=== Required work ===
Everything from the line that contains "Task: Click the search magnifier icon" to the end of the listing below, both ends included, is to be transcribed word for word, and nothing else.

=== The data ===
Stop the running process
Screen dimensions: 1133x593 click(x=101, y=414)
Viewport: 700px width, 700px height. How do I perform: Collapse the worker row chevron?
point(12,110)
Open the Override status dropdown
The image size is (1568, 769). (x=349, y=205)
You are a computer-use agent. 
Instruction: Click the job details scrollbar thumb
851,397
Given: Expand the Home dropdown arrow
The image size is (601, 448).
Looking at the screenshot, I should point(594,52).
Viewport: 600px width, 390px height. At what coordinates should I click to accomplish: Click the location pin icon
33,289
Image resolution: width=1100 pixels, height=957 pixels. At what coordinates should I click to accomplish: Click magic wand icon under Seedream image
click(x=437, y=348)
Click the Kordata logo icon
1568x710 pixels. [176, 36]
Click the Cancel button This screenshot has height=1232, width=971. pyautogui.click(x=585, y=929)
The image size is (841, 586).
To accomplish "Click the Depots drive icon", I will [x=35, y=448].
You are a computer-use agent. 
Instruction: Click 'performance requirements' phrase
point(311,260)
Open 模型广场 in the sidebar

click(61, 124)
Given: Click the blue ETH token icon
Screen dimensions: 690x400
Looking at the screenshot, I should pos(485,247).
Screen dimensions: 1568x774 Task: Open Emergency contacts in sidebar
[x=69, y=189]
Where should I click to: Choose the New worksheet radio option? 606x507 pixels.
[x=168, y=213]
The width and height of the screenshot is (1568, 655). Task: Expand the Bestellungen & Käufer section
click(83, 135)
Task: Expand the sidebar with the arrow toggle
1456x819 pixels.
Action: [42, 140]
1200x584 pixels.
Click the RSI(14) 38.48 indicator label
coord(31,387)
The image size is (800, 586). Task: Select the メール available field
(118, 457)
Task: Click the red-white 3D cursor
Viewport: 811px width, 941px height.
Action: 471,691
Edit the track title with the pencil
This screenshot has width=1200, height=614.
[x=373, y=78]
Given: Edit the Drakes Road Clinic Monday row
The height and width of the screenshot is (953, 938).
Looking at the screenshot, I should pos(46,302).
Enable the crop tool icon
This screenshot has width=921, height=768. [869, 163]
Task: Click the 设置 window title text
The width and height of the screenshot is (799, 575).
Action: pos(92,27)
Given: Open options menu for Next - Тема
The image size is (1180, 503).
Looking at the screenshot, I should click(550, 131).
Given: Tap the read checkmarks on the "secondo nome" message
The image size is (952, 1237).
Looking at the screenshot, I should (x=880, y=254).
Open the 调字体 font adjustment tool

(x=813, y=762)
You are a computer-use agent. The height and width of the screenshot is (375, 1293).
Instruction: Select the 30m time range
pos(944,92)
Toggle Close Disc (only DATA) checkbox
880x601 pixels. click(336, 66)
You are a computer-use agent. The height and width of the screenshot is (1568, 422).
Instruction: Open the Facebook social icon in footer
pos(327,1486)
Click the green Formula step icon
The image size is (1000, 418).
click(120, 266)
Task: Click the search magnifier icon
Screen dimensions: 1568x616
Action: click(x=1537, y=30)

=== Response ===
Task: Click the search magnifier icon
Screen dimensions: 1568x616
Action: click(x=1537, y=30)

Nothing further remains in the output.